::: TEXTO PARA LEER

Paysandú, Lunes 08 de Septiembre de 2008

CRÓNICAS MARCIANAS

Mi nieta no me presta la computadora

Locales | 07 Sep El otro día me llegó un correo electrónico con frases de niños de siete años a los que se les preguntaba: «¿Qué es un abuelo?»
Las respuestas eran formidables.
«Los abuelos son una señora y un señor que como no tienen niños propios les gustan mucho los de los demás».
A medida que fui leyendo las frases que aparecían en el monitor, iba pensando en el cambio que ha tenido la forma en que se relacionan los abuelos con sus nietos.
Me refiero a la forma, no al contenido.
La esencia —¡qué duda cabe!— se mantiene intacta.
El contenido es el de siempre.
El amor es el mismo.
Todo lo trascendente ha perdurado. Sin embargo, a mí se me ha metido en la cabeza que en los últimos treinta años ha cambiado bastante el trato entre los nietos y los abuelos.
«Son gente que no tiene nada que hacer. Solo están ocupados cuando nosotros los vamos a visitar».
Yo tuve a mis abuelos hasta no hace tanto tiempo y tengo a mi nieta desde hace cinco años, entonces estoy en una buena situación para medir esos «cambios de forma».
De aquello me acuerdo clarito y de esto... de esto no me tienen que contar nada.
«Los abuelos son tan viejitos que no saben correr».
Y por más que algunos sepamos correr (y ese puede ser un cambio: el de abuelos más jóvenes y nietos más pálidos, menos ágiles y más hamburguesados), igualmente seguimos estando lejos de ellos cuando de velocidad y destreza se trata.

::::::
::: LISTADO

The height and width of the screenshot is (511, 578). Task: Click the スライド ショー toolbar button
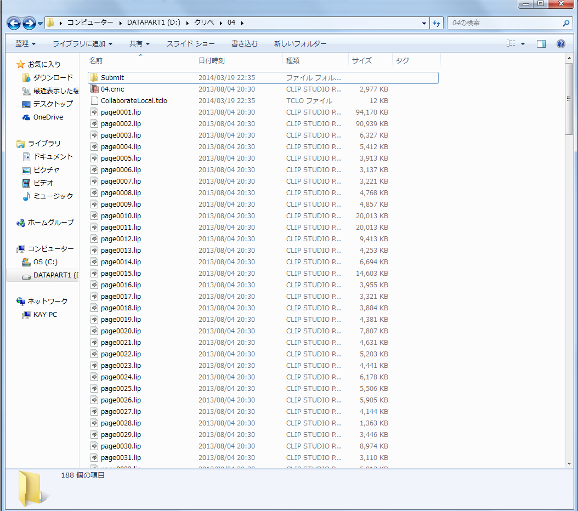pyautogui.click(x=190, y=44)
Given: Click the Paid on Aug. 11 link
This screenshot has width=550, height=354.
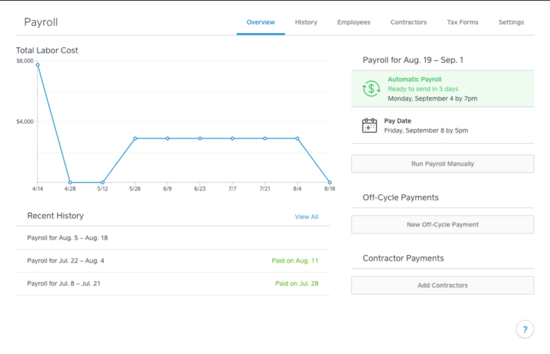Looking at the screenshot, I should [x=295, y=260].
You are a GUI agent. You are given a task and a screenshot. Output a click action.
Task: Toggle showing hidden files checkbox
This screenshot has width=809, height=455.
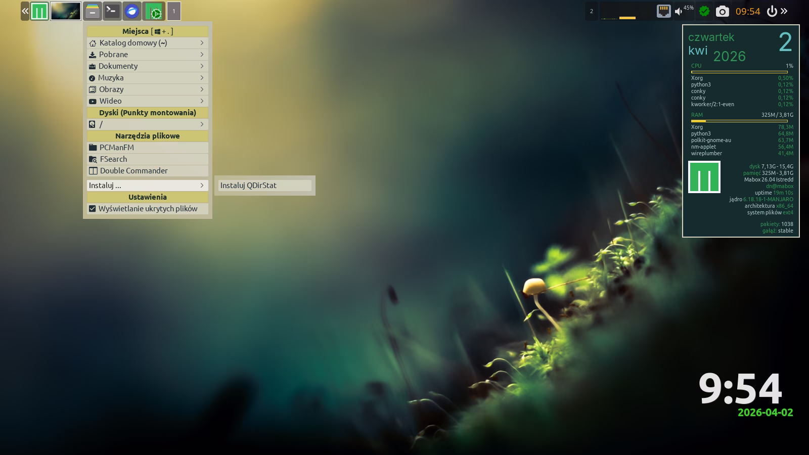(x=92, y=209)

::::::

CONSIGNA:
Responde según la crónica:
(a) ¿Qué pregunta se les hacía a los niños de siete años en el correo electrónico?
(b) ¿Desde hace cuántos años tiene a su nieta quien escribe?
(c) ¿En qué período ha cambiado bastante el trato entre nietos y abuelos?
Las filas no tienen ningún papel en esto.

TAREA RESUELTA:
(a) «¿Qué es un abuelo?»
(b) Desde hace cinco años.
(c) En los últimos treinta años.